In the entries below, find the line with "The width and" and the line with "The height and". Repeat exactly everything between them, those two lines included, but not the pictures.

## Provided data
^^^^^^^^

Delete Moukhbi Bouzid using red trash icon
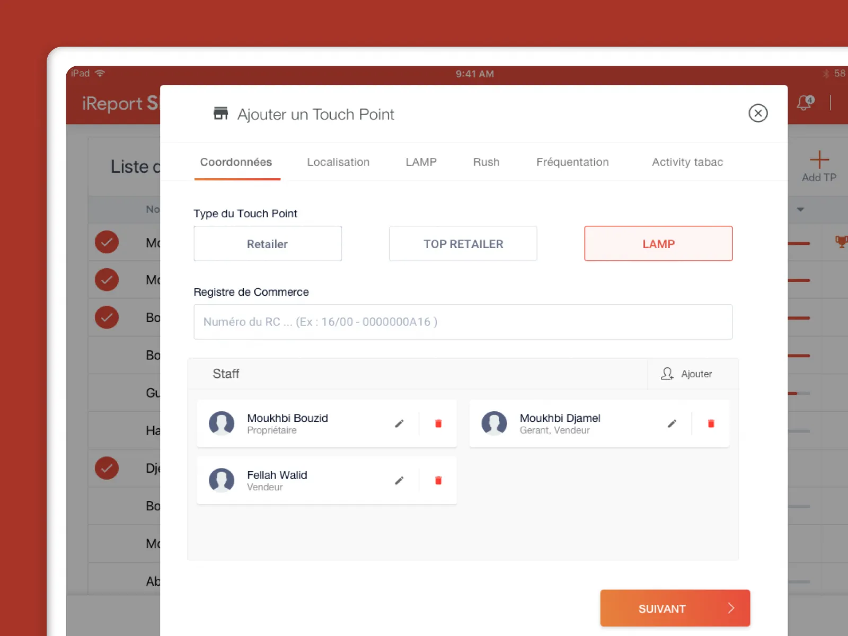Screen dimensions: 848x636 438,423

^^^^^^^^

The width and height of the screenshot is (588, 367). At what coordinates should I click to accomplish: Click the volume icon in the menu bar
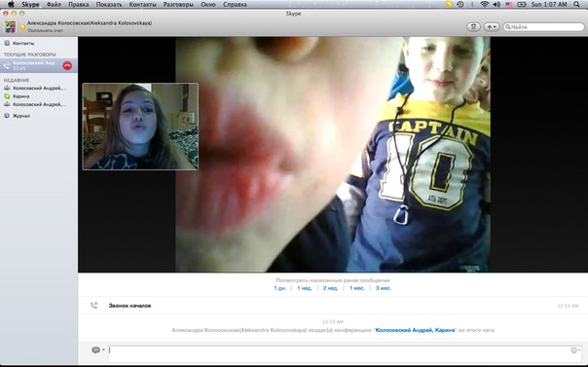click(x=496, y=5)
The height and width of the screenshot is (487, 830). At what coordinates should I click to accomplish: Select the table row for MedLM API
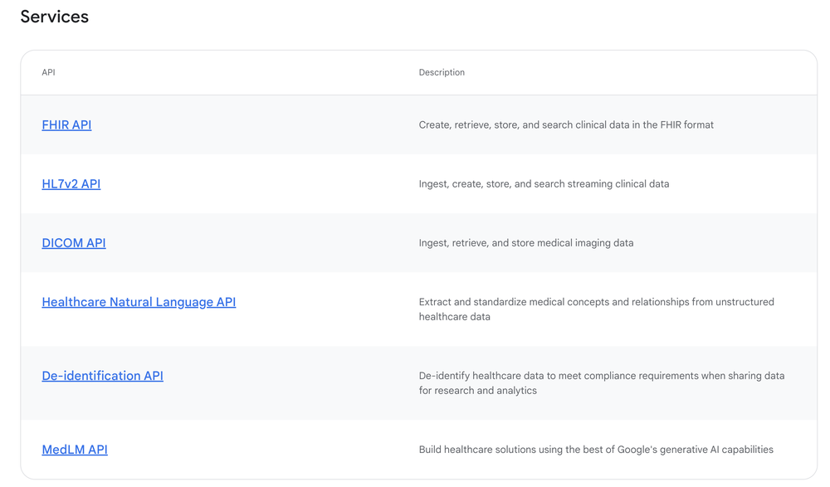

^^^^^^^^

## Problem solution
The width and height of the screenshot is (588, 367). At what coordinates should I click to accomplish: Click the volume icon in the menu bar
click(x=496, y=5)
The height and width of the screenshot is (487, 830). At what coordinates should I click to accomplish: Select the table row for MedLM API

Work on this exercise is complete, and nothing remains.